Items listed in a dataset:
——
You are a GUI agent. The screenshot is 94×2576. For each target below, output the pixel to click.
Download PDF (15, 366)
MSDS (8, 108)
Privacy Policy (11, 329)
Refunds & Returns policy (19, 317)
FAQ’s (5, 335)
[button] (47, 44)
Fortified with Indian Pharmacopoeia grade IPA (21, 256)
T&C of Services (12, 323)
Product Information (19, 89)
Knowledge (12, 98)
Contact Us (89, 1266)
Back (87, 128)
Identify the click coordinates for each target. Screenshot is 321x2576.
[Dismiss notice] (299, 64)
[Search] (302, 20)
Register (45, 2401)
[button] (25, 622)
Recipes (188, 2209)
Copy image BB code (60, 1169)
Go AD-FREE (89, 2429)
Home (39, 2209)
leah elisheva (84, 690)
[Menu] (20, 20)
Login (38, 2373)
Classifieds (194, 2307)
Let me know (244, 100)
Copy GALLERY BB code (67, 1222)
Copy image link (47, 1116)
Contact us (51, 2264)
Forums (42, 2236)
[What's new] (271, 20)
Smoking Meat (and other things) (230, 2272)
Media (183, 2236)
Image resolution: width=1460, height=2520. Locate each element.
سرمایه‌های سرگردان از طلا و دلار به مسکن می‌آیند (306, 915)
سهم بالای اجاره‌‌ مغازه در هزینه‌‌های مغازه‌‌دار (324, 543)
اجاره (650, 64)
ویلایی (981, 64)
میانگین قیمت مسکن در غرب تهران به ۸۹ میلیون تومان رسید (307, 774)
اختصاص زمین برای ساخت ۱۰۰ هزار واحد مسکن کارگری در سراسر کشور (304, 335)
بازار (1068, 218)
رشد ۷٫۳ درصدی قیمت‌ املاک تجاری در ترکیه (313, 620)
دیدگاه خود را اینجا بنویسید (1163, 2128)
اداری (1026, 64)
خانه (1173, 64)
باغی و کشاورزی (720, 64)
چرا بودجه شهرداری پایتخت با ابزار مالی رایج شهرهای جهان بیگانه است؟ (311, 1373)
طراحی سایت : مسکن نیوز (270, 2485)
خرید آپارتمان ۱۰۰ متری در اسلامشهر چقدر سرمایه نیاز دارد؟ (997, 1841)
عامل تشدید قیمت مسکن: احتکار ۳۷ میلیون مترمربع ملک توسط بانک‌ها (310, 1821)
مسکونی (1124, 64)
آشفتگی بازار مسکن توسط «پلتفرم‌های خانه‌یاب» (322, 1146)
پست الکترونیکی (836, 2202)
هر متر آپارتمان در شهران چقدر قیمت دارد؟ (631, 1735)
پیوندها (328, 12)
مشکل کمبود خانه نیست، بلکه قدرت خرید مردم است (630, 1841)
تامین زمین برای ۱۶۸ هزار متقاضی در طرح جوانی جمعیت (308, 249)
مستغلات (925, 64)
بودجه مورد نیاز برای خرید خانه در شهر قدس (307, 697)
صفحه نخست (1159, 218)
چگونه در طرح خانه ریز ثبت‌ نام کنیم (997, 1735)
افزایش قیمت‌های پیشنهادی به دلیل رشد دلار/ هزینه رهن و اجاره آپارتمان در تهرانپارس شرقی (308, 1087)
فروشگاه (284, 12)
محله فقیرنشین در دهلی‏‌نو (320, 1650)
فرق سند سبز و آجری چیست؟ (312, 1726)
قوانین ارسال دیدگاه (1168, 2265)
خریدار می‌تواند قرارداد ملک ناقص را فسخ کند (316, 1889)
——
**About this exercise**.
For each entry above, please make an exact copy.

**Result**.
You are a GUI agent. The screenshot is 94×2576. For each target below, output the pixel to click.
Download PDF (15, 366)
MSDS (8, 108)
Privacy Policy (11, 329)
Refunds & Returns policy (19, 317)
FAQ’s (5, 335)
[button] (47, 44)
Fortified with Indian Pharmacopoeia grade IPA (21, 256)
T&C of Services (12, 323)
Product Information (19, 89)
Knowledge (12, 98)
Contact Us (89, 1266)
Back (87, 128)
Identify the click coordinates for each target. Screenshot is 321x2576.
[Dismiss notice] (299, 64)
[Search] (302, 20)
Register (45, 2401)
[button] (25, 622)
Recipes (188, 2209)
Copy image BB code (60, 1169)
Go AD-FREE (89, 2429)
Home (39, 2209)
leah elisheva (84, 690)
[Menu] (20, 20)
Login (38, 2373)
Classifieds (194, 2307)
Let me know (244, 100)
Copy GALLERY BB code (67, 1222)
Copy image link (47, 1116)
Contact us (51, 2264)
Forums (42, 2236)
[What's new] (271, 20)
Smoking Meat (and other things) (230, 2272)
Media (183, 2236)
Image resolution: width=1460, height=2520. Locate each element.
سرمایه‌های سرگردان از طلا و دلار به مسکن می‌آیند (306, 915)
سهم بالای اجاره‌‌ مغازه در هزینه‌‌های مغازه‌‌دار (324, 543)
اجاره (650, 64)
ویلایی (981, 64)
میانگین قیمت مسکن در غرب تهران به ۸۹ میلیون تومان رسید (307, 774)
اختصاص زمین برای ساخت ۱۰۰ هزار واحد مسکن کارگری در سراسر کشور (304, 335)
بازار (1068, 218)
رشد ۷٫۳ درصدی قیمت‌ املاک تجاری در ترکیه (313, 620)
دیدگاه خود را اینجا بنویسید (1163, 2128)
اداری (1026, 64)
خانه (1173, 64)
باغی و کشاورزی (720, 64)
چرا بودجه شهرداری پایتخت با ابزار مالی رایج شهرهای جهان بیگانه است؟ (311, 1373)
طراحی سایت : مسکن نیوز (270, 2485)
خرید آپارتمان ۱۰۰ متری در اسلامشهر چقدر سرمایه نیاز دارد؟ (997, 1841)
عامل تشدید قیمت مسکن: احتکار ۳۷ میلیون مترمربع ملک توسط بانک‌ها (310, 1821)
مسکونی (1124, 64)
آشفتگی بازار مسکن توسط «پلتفرم‌های خانه‌یاب» (322, 1146)
پست الکترونیکی (836, 2202)
هر متر آپارتمان در شهران چقدر قیمت دارد؟ (631, 1735)
پیوندها (328, 12)
مشکل کمبود خانه نیست، بلکه قدرت خرید مردم است (630, 1841)
تامین زمین برای ۱۶۸ هزار متقاضی در طرح جوانی جمعیت (308, 249)
مستغلات (925, 64)
بودجه مورد نیاز برای خرید خانه در شهر قدس (307, 697)
صفحه نخست (1159, 218)
چگونه در طرح خانه ریز ثبت‌ نام کنیم (997, 1735)
افزایش قیمت‌های پیشنهادی به دلیل رشد دلار/ هزینه رهن و اجاره آپارتمان در تهرانپارس شرقی (308, 1087)
فروشگاه (284, 12)
محله فقیرنشین در دهلی‏‌نو (320, 1650)
فرق سند سبز و آجری چیست؟ (312, 1726)
قوانین ارسال دیدگاه (1168, 2265)
خریدار می‌تواند قرارداد ملک ناقص را فسخ کند (316, 1889)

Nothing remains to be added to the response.